How exactly do I time 1 hour into this headache of a field.
Thanks :)
@Rorax: Go
I have to say that I really don't know where this "time per game loop" comes in. I've done several day/night cycles but never used this one.
To set a 60 minute day/night cycle, you just need a single trigger action at map init:
Environment - Set day length to 3600.0 game seconds
this is a data editor only version of a day night cycle xenrathe. I got the info for it from here
@Rorax: Go
Oh I see...
Well the "game loop" must be some internal game cycle related to the game speed. Let's say at "Normal" game speed, a game loop takes a second. Thus if you set that field "Time per Game Loop" to 1, you get 1 second of Day/Night Cycle per actual second.
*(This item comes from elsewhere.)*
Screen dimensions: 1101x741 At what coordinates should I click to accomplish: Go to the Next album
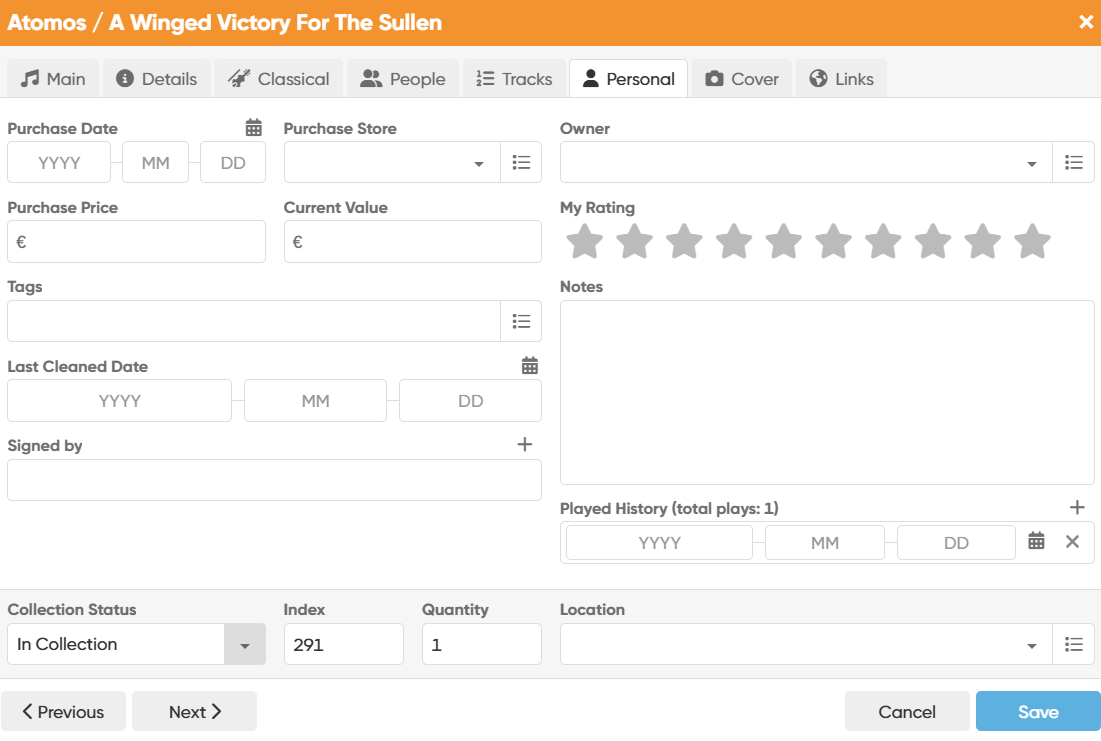[x=194, y=712]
Thus it would take 24 actual hours to cycle through your game's day/night cycle. That's why it moves super slow. On the other hand if you set that field to 1 hour, you get 1 hour of Day/Night cycle per second, thus it would take 24 seconds to go through a full cycle.
Now. My default "Time per Game Loop" value is 05. While the above mentioned trigger defaults to 300 seconds. 24 hours / 05 seconds / game loop = 17,280 game loops to achieve a full 24 hours @ 05 seconds per loop. 17,280 game loops / 300 seconds = 57.6 game loops / second. That's just a guess based on potentially faulty reasoning.
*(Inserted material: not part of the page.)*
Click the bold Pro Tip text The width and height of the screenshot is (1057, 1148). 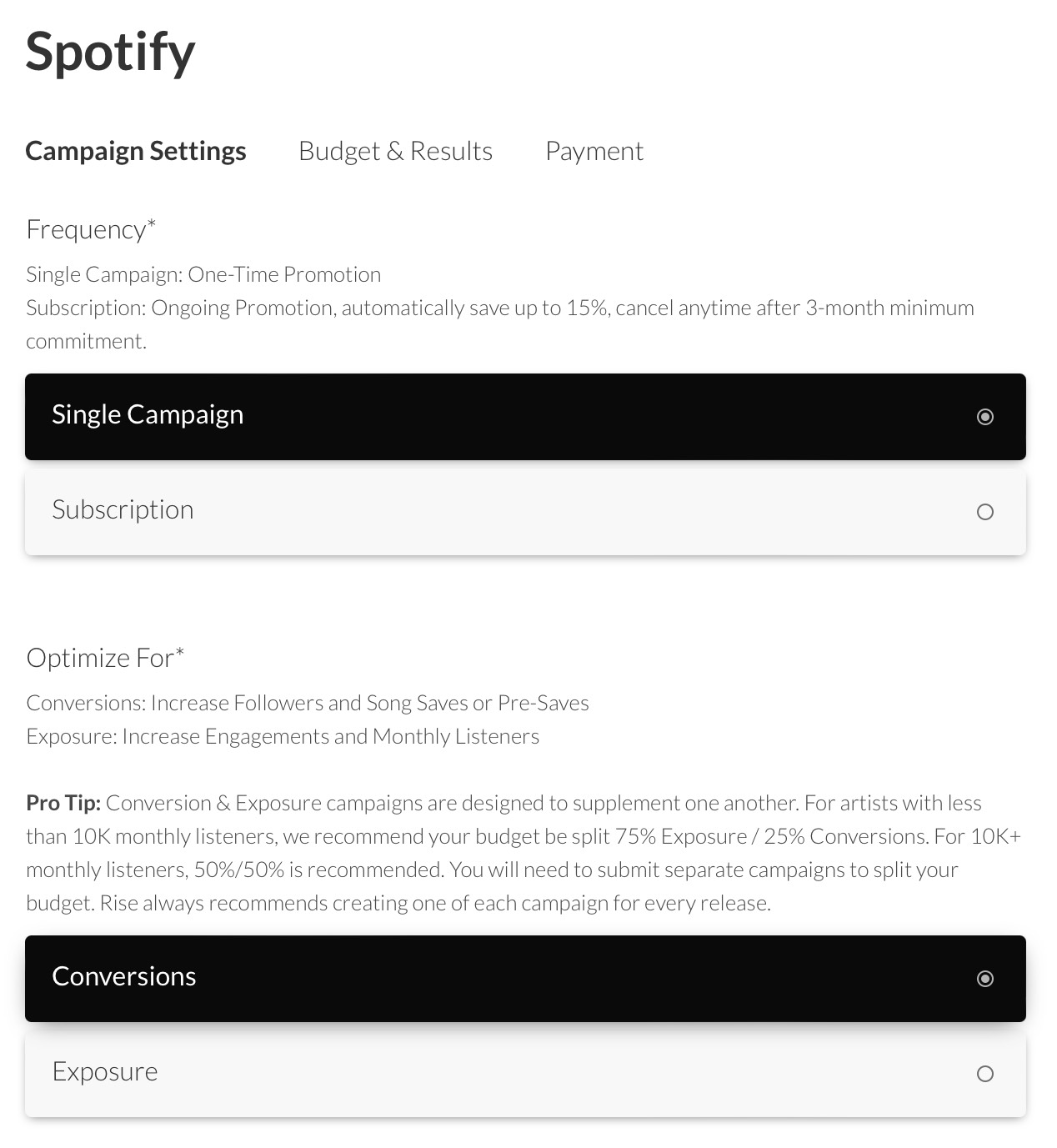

But it does seem reasonable, considering some of the timing limitations that others have discovered.
So using that guess you would want 57.6*3600=207,360 game cycles for a 60 minute day/night cycle. Which equates to 0.417 seconds per game loop. As I don't think you can put a value less than 1, you're going to have to also alter the "time per day" value. At 1 second / game loop, you'll need 57.55 hours in the day to get an exactly 60 minute day/night cycle.
...in summary, either my assumption is wrong (potentially this is so) or you should probably lower the amount of time you want in your day/night cycle.
the idea is that the player has 30 minutes to repair and prepare during the day, for a massive wave of horrible nasties at midnight, where the wave continues until dawn.
This would probably be alot easier with triggers wouldn't it?
@Rorax: Go
Yes. But really, a player needs THIRTY minutes of not fighting anything to prepare? That's a -ton- of time. 90% of my diamond melee games don't last over ten or fifteen minutes.
the waves are extreme :P and I have edited the units stats so the game is alot more long winded and siege like. Right now i'm preparing it based on the "vision" but once I have set up the majority of the game for playing there will be mode settings. it's a survival game Quick match(3 minutes prepare/3 defend)-normal(5/5)-Long(10/10)-Epic(30/30)
I'm working backwards, it's easier for me to balance things from hard > easy
@Rorax: Go
Well then trigger your day/night. How I did my day/night cycle:
@ top of Editor -> Window -> Lighting,
then I create many separate lighting schemes for midnight, 3 am, 6 am, 9 am, noon, 3 pm, 6 pm, 9 pm
then at map init I used:
Environment - Change the light used for ToD Lighting to MY_LIGHT_SET
Environment - Set day length to 160.0 game seconds
in your case you would want to set day length to 3600 game seconds.
Thanks Xenrathe :) Sounds good to me, especially the part about multiple lighting schemes, the issue with this one is that it's a gradient from the midnight scheme to the daylight scheme which doesn't allow for awesome lighting like dawn and twighlight.
@Rorax: Go
yessir!
I love lighting. Right now I'm trying to make a grainy effect with it for all of my campaign's Prequel missions; I also use red flashes and white fadeouts. There's some really sick things you can do. Black & white, for example.